I don’t know if you saw the email in January from the BBC looking for ‘Expert Women.’ It was unfortunately worded, as if the BBC could make women experts or that somehow women needed help being experts. Aside from the wording the intent was good: most experts on TV and radio are men and the BBC have recognised this and decided to do something about it. I applied and was accepted. I also found the day to be brilliant and very helpful. I thought it would be worth sharing some of the things I found out for four reasons. First, some of my friends were one of the 400+ women who applied. The demand or need for such knowledge is clearly there. Second, you may be like me and think TV or radio is not for you. I thought this and then after the day changed my mind. Apparently this is what a lot of women think. Third, according to research from City University London the ratio of male/female experts in Politics is 10/1 and foreign affairs 5/1. In the long list we were shown at the beginning of the day, Politics was the worst of all academic disciplines. I see this as a discipline fail. Finally, it is an opportunity for me to share a picture of me presenting the news (I am taking a call from a foreign correspondent on the line) in my Mum’s kitchen. Once male/female ratios are equal I’ll post the full video complete with thrilling guided tour of my home town of Chesham. I can’t add you to a BBC database (which is half the problem) but some of these points may help you go for it should you get the call.
- Um, well, so – are all acceptable words to use in a TV or radio interview. Don’t stress about them. We all use them in everyday speech. Think about how often you use um, like, well, so when talking in the pub/coffee shop/on the phone. Always.
- If you dry up/go blank presenters will help you. Professional presenters or interviewers know what to do: this is their job, they will therefore pick you up, prompt you and get you back on track if you forget your name. So don’t worry about blanking.
- Breathe through your mouth. This was a big reveal for me as years of yoga mean I always think breathing through your nose is best. Big mistake! Yawning is also good as it relaxes your jaw and wakes up your brain.
- Who cares if you get high pitched when you’re nervous? You are not Thatcher and this is not the 80s, women don’t have to moderate their voices anymore. Having an annoying voice has not stopped Robert Peston.
- If you flush/go red – no-one can see if you’re on radio and it is not clear on telly.
- Never read. You may want notes as a crutch but reading from them will make you sound and look rubbish. They will also make you more nervous.
- TV studios (well the BBC ones) are like the university seminar rooms you to try to change – in the basement, windowless, in odd corridors – with added cameras. So nothing to fear there.
- Examples to illustrate your point are big. They are effective at communicating and impacting with people listening/watching.
- Pivoting – talk about what you want.
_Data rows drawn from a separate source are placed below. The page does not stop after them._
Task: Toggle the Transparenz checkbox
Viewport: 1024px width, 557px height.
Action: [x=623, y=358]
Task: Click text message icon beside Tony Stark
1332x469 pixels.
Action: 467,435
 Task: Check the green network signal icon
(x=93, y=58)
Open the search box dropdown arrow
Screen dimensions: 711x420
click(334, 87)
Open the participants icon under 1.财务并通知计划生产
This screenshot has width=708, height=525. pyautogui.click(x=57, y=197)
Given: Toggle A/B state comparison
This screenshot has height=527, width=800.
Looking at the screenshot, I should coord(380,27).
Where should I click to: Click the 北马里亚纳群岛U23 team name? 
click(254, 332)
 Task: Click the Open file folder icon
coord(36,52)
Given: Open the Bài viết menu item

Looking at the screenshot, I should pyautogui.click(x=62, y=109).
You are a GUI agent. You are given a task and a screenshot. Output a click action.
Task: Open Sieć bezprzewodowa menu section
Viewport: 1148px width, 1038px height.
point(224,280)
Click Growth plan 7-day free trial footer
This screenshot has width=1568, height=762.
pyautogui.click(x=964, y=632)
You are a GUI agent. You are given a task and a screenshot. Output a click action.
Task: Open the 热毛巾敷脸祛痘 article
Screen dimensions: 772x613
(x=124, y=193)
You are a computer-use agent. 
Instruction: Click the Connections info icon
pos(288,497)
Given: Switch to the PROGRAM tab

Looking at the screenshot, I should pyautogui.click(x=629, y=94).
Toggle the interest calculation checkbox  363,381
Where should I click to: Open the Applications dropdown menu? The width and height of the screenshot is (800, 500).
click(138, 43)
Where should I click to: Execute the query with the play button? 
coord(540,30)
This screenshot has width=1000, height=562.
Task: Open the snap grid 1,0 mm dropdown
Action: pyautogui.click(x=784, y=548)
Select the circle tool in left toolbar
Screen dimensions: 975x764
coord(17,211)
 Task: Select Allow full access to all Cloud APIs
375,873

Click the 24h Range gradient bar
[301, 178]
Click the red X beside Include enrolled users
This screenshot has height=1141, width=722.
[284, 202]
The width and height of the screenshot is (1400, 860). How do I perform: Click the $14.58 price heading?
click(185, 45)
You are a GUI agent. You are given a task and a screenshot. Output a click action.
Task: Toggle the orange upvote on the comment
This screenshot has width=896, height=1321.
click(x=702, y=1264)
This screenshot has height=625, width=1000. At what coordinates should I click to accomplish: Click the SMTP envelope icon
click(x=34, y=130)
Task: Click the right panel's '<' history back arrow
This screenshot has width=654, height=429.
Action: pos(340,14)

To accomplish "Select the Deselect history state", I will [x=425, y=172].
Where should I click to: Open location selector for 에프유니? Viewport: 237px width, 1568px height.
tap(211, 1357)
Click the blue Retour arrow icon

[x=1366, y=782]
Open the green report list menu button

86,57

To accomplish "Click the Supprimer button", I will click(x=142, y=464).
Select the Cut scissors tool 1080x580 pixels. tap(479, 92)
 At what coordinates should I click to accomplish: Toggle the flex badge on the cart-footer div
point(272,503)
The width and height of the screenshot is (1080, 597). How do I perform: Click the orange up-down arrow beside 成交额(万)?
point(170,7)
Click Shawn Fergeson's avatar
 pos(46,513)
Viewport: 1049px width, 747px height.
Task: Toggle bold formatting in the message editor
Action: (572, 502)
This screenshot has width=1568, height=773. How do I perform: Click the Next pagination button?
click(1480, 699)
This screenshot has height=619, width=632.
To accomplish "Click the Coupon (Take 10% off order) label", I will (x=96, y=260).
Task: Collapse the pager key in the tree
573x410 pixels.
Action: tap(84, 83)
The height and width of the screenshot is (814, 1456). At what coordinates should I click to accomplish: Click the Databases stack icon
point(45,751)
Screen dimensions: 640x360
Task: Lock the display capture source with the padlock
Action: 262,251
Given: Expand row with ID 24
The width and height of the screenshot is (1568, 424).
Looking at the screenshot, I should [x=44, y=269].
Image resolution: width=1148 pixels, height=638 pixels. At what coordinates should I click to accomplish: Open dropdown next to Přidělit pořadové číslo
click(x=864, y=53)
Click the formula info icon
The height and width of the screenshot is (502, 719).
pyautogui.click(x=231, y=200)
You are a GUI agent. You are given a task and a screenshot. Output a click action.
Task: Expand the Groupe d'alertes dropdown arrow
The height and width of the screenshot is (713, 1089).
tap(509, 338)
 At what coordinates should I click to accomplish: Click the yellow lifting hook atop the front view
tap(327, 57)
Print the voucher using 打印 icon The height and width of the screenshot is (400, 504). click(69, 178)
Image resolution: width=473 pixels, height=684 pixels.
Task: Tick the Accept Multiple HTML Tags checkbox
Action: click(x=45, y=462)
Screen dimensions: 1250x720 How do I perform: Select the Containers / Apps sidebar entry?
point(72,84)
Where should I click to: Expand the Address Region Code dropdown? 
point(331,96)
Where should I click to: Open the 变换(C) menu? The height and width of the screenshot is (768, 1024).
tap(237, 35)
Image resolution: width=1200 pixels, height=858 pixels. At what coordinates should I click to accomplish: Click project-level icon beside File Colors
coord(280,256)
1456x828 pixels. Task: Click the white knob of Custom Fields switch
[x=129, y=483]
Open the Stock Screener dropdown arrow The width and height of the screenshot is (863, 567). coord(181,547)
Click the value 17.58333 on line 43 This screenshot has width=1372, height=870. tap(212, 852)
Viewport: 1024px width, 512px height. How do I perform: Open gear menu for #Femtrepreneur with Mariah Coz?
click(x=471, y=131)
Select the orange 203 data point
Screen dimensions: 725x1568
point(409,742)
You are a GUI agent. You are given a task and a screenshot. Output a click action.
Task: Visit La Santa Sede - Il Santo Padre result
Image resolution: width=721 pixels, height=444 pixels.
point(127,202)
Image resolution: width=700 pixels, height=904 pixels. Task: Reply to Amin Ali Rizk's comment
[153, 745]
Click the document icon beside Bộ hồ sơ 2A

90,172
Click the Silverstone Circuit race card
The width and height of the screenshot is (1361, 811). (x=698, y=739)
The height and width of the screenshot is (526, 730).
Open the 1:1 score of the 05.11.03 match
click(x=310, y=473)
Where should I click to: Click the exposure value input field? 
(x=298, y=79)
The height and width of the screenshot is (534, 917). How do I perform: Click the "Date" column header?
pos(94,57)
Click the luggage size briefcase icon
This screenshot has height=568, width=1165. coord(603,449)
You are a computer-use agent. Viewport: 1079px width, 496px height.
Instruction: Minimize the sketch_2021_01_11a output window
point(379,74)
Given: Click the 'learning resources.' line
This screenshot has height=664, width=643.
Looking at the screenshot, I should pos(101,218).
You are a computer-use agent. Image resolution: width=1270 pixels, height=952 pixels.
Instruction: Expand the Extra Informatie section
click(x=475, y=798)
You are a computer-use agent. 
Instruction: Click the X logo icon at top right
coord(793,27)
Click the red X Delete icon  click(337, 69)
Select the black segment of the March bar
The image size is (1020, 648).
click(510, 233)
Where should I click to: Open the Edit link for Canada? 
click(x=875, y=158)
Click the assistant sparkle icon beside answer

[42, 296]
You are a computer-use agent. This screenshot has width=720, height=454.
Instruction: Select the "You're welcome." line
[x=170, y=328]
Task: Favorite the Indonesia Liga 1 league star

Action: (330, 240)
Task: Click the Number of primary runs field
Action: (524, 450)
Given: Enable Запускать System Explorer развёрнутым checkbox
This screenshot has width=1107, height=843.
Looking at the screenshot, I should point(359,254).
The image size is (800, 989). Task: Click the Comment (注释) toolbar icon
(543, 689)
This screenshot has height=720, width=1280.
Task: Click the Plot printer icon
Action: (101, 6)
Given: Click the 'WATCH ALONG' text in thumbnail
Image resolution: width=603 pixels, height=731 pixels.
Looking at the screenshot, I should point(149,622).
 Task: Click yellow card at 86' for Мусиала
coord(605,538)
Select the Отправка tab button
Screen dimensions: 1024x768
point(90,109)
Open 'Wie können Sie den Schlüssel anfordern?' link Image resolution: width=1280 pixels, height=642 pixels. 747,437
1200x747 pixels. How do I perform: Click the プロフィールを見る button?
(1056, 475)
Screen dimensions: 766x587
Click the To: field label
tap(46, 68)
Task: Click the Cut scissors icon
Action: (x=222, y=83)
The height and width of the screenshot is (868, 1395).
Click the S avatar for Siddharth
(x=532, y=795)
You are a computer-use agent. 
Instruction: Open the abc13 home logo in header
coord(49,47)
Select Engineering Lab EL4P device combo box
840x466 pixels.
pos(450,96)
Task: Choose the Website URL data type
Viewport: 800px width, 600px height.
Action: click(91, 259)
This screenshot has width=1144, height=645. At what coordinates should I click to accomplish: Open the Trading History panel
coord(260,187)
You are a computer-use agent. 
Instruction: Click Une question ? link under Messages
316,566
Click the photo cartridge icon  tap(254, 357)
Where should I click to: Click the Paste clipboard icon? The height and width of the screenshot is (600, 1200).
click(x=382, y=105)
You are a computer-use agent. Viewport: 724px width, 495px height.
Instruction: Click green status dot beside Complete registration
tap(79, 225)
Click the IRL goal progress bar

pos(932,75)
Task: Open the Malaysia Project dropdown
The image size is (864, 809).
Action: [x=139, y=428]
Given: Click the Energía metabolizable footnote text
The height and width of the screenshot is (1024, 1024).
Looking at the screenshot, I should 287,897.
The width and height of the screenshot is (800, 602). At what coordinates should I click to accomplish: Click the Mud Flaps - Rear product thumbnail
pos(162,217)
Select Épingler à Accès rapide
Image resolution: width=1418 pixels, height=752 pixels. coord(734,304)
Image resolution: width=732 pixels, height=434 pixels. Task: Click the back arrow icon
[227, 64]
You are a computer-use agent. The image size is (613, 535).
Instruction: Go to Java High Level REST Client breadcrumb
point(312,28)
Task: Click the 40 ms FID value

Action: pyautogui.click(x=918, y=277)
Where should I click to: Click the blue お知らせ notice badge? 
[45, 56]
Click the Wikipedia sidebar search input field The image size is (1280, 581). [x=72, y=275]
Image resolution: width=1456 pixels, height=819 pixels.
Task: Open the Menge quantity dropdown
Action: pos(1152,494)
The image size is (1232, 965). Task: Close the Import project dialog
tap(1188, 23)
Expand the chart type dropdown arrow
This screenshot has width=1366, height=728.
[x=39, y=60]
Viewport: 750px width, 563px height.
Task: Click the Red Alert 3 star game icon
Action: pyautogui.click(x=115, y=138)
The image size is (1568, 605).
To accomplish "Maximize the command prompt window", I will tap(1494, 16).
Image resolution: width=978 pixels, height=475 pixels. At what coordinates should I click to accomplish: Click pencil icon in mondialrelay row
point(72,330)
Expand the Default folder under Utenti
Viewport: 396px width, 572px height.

If you listen to the radio/watch TV you’ll see this all the time. ‘That’s an interesting question, but the real issue is…’
- Take your bangles off if on radio (I sadly abandoned wearing bangles everyday years ago because of keyboard bashing but I salute those of you who remain committed to the bangle) – the mega mics pick up everything.
- Because no-one can see you on radio you can raise your hand to the presenter if you have a point to make and they’re ignoring you
- Be easy – if they call and you can do it, turn up and do it: no drama.
- Have a back up list of excellent women – this is a big one. If we want to get more women on the radio and TV we’ve got to help each other. If you get the call and cant make it, have a go-to list ready to refer another woman. If anyone wants to be added to my global health women expert list let me know!
- Contact editors/producers if something newsworthy happens in your area. E.g. if you’re an expert in Milton Keynes and there’s a local government coup – let them know! Also update your linkedin (apparently a search tool for journalists – who knew?). You can contact them by Twitter or emailing them (all BBC addresss seem to be in the format of email@example.com)
- What to wear: no stripes, no white, if on radio less jewellery the better. Apparently there is a secret society led by Susannah Reid of dresses that look good and fit mics on telly but I am not privy to that information. When I am I’ll break the Reid omerta and share.
- Do some homework on the show you’re on. The Today Programme has a different style to PM to Woman’s Hour. Still be yourself but get a sense of the pace and tone.
- Fun Fact! Impersonating the accent of the person talking to you is not insulting – it is called ‘code switching’ and (correct me if I’m wrong linguists) is something women predominantly do to communicate effectively.
This may be all self-evident to anyone who has gone on media training. However training always seems to tell you how to be when the BBC seemed to stress over and over how it is best to just be yourself. Top thing I learned, give it a go, and if you don’t like it don’t do it again. Mumbling on radio 4 won’t end your career. You’ve got nothing to lose.